**TASK DIRECTIONS**
Reproduce the article below on multi-window CT encoding in full, word for word and line for line.

All articles
MethodMay 20, 20265 min read

Multi-window CT encoding, and what actually made Atlas generalize

Calcified stones, inflamed bowel, and vessels each want a different CT window. Encoding three windows into three channels did not raise the internal score, but it helped the model travel.

Cross-sectional CT imaging detail

One window is always a compromise

A radiologist does not read an abdominal CT through a single window. Calcified stones are conspicuous on a bone window, inflammatory change reads best on a soft-tissue window, and vascular or parenchymal findings want a narrower contrast-sensitive window. A model fed one fixed grayscale window inherits that compromise.

Three windows, three channels

Atlas converts raw Hounsfield Units into a three-channel image: a soft-tissue window in the red channel for organ boundaries and inflammation, a bone and stone window in the green channel for calcifications, and an angio and liver window in the blue channel for vascular and contrast-sensitive structures. This gives a standard detector a radiologically motivated input without changing its architecture, extending an idea used in brain CT [1] and related abdominal RGB-superposition work [3].

**RECORDED INFORMATION**
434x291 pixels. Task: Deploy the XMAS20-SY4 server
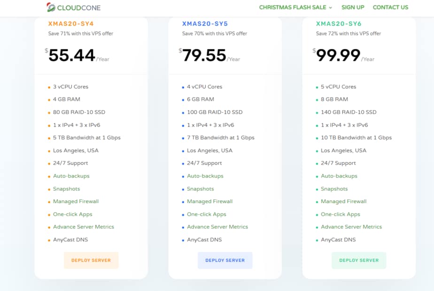(91, 260)
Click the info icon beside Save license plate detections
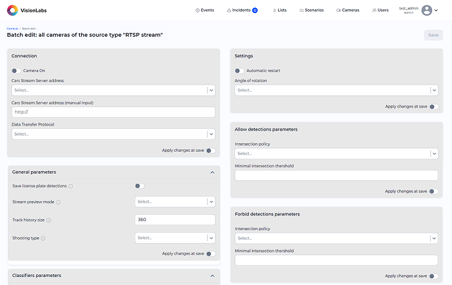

**PROBLEM SOLUTION**
All articles
MethodMay 20, 20265 min read

Multi-window CT encoding, and what actually made Atlas generalize

Calcified stones, inflamed bowel, and vessels each want a different CT window. Encoding three windows into three channels did not raise the internal score, but it helped the model travel.

Cross-sectional CT imaging detail

One window is always a compromise

A radiologist does not read an abdominal CT through a single window. Calcified stones are conspicuous on a bone window, inflammatory change reads best on a soft-tissue window, and vascular or parenchymal findings want a narrower contrast-sensitive window. A model fed one fixed grayscale window inherits that compromise.

Three windows, three channels

Atlas converts raw Hounsfield Units into a three-channel image: a soft-tissue window in the red channel for organ boundaries and inflammation, a bone and stone window in the green channel for calcifications, and an angio and liver window in the blue channel for vascular and contrast-sensitive structures. This gives a standard detector a radiologically motivated input without changing its architecture, extending an idea used in brain CT [1] and related abdominal RGB-superposition work [3].